1970年にルチンに関してどれほど研究されていて、どの程度論文が出ていたのかは分かりません。しかし今では簡単にネット検索できます。調べると蕎麦などに含まれるルチンは、抗炎症効果や血流改善効果、また抗酸化作用などに関して多くの論文が出ています。よって蕎麦は健康食、血液サラサラで血管も強くなり、動脈硬化、高血圧の予防になると言われています。でも1970年に予見した抗がん作用の記載は一瞥したところ国内文献では見当たりませんでした。

そこで外国論文を検索してみます、”rutin×anti×cancer”で検索すると多くの論文が見つかりました。要点としては、ルチンはがん細胞の増殖抑制を媒介する、がん細胞の自己死滅を誘発する、血管新生や転移を妨げることにより抗がん作用があるとのことです。今年に発表されたものや、新しい論文が多いことより、比較的最近になって研究されてきたことなのかなと思います。凡人の私は、いつもの昼食に抗がん作用や抗酸化作用があるとは全く考えていませんでした。

この蕎麦の話をもう少し考えてみます。確かに野菜や蕎麦にはルチンが豊富なのでしょうが、果たして固形癌を縮小させるまでの含有量があったかどうかは大いに疑問です。そこで大昔に読んだ食品酵素学の本の内容を思い出しました。
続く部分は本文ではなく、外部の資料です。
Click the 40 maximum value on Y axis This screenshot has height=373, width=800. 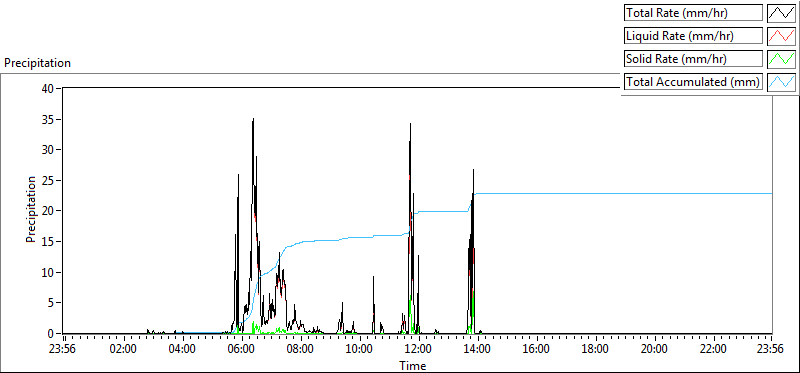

体の使える酵素の総量は決まっているので、消化酵素として使い過ぎると免疫酵素の量が減ると言う話です。つまりこの話の好結果は蕎麦や野菜のみ食は、消化酵素を無駄遣いせずに、余った酵素を充分に疫に回せたことも関係するのではないかと思います。腹八分目が健康の秘訣とはこう言うことかと思っています。

余談ですが、今回の食養論にも「私たちは噴門癌といったのは誤診だったのではなかろうか、とさえ考えるようになった。」と書かれています。まさしくその通りで、「この治療法で病気が治った!」などホームページとかでたまに見かけますが、特にその治療法が標準治療ではない場合はそもそもの診断を疑った方が良いでしょう。しっかりと診断基準に当てはまっているのかは確認する必要があります。

さて、本日のお昼は泰明庵でキツネと揚げ玉が入った冷やしミックス蕎麦です!この甘いキツネと香ばしい揚げ玉がお汁に浸って食欲をそそります!!が、今日の話の治療食として見てみるとこれは明らかに失格です。

まず、この蕎麦は二八蕎麦ですので十割ではありません。さすがに白色炭水化物の小麦が入ると何かとダメでしょうし、そもそも蕎麦が薄められてルチンの含有量はどうなの??って話です。さらに食欲をそそるキツネと揚げ玉なんか食品酵素学から見れば論外です。次回は十割蕎麦で、味気ないですがカイワレとネギだけで食べなければダメですか・・・・・とは言ってみても、銀座界隈で十割蕎麦はちょっと値段がはるのが問題です。